4.1 Vertical split and horizontal split

• Vertical split: Split a large table into multiple small tables according to the business module or data type, and spread on different servers.
• Horizontal splitting: According to certain rules (such as user ID modulo, region, etc.), data is evenly distributed to multiple tables or databases and accessed through routing rules.

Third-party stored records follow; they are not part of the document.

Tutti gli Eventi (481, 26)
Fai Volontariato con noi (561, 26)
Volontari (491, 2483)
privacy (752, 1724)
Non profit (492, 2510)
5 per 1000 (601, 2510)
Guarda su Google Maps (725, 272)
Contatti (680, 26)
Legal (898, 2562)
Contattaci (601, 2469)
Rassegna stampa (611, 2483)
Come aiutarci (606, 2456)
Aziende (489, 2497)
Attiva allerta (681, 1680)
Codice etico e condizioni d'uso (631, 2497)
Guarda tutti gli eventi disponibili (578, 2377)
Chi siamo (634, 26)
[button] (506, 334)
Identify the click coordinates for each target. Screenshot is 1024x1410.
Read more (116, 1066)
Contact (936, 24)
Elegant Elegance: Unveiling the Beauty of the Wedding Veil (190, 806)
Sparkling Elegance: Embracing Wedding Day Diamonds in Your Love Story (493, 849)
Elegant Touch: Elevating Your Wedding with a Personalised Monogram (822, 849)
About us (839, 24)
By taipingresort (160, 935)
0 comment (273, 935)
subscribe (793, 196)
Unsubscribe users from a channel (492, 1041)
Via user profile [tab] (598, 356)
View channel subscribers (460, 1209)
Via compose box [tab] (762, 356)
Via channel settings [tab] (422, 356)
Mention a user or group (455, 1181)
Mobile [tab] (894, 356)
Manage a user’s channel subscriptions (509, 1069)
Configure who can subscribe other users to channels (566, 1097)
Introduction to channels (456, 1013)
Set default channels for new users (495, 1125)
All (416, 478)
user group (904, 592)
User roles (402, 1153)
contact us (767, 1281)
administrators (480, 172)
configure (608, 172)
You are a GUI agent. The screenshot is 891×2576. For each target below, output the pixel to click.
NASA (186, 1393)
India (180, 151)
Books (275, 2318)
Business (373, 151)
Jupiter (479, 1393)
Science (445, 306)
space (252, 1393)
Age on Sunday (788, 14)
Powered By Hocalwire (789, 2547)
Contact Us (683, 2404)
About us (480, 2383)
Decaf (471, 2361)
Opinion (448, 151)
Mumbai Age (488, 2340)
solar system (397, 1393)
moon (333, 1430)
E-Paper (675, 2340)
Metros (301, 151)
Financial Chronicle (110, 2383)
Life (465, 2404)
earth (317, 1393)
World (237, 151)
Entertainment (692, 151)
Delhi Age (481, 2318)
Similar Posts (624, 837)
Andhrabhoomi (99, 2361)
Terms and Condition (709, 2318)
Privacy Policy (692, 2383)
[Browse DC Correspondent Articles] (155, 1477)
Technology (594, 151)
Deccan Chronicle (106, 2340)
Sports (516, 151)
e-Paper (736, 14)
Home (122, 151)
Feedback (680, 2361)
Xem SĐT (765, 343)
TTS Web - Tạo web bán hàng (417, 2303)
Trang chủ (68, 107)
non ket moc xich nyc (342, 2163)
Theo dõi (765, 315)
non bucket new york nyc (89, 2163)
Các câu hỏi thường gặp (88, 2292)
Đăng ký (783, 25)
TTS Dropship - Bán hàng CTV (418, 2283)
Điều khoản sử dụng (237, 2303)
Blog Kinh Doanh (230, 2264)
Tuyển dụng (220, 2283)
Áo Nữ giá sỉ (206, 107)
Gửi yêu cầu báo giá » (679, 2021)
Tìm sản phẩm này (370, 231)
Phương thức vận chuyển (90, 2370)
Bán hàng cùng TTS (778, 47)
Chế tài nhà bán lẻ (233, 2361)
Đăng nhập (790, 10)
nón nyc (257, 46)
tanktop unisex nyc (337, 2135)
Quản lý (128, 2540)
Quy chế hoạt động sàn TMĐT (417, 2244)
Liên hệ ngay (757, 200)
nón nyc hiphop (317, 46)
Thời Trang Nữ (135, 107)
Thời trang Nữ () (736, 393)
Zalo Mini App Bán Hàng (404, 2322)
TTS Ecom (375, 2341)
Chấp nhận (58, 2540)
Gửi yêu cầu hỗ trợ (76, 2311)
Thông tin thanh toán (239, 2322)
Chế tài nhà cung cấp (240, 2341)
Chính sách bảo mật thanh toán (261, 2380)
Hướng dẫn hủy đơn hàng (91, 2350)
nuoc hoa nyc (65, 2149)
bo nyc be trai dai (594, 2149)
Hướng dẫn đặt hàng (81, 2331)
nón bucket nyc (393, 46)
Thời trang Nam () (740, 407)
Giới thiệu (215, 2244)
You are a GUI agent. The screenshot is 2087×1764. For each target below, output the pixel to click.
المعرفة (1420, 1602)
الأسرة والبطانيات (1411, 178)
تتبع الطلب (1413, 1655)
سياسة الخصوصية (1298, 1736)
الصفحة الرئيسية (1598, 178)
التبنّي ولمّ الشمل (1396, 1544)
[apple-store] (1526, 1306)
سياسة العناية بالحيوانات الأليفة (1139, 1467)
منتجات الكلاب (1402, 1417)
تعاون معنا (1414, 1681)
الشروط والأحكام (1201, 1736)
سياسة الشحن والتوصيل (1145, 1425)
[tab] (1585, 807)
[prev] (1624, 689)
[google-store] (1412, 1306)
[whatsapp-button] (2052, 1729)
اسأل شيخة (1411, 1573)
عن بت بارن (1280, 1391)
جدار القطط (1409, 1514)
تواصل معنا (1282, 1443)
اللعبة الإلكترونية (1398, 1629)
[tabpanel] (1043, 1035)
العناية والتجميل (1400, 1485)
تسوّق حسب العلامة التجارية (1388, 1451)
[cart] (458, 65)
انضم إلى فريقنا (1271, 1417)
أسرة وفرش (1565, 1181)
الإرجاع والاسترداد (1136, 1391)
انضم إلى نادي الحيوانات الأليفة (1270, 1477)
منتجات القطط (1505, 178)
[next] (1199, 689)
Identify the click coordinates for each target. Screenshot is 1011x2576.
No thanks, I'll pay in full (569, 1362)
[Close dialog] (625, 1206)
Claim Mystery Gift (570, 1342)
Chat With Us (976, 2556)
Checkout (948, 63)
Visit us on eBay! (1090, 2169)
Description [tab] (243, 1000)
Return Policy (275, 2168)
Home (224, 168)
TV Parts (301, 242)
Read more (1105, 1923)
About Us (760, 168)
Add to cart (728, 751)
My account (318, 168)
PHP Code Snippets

4.2 Read and write separation

• Master-slave replication: Through MySQL's replication function, write operations (master libraries) and read operations (slave libraries) are separated, reducing the pressure on the main library and improving concurrent reading capabilities.
• Read-only examples: For example, the read-only instance provided by Alibaba Cloud RDS for MySQL automatically synchronizes the main library data without the need to build a replication environment by yourself.

4.3 Cache and middleware

• Query cache: such as Redis and Memcached, cache hotspot data and reduce database access.
• Database middleware: such as ShardingSphere and MyCAT provide data sharding, read and write separation, transaction management and other functions to simplify distributed database management.

5. Summary

MySQL performance tuning is a system project that involves monitoring and analysis, parameter adjustment, query optimization, architecture design and other links. In practice, the above strategies should be comprehensively used in combination with specific business scenarios, and continuously monitor, analyze and adjust to achieve the best performance status. At the same time, embraceCloud Serviceand emerging technologies, such as cloud databases, database agents, intelligent optimization tools, etc., can further improve tuning efficiency and ensure the high performance, high availability and easy management of the database system.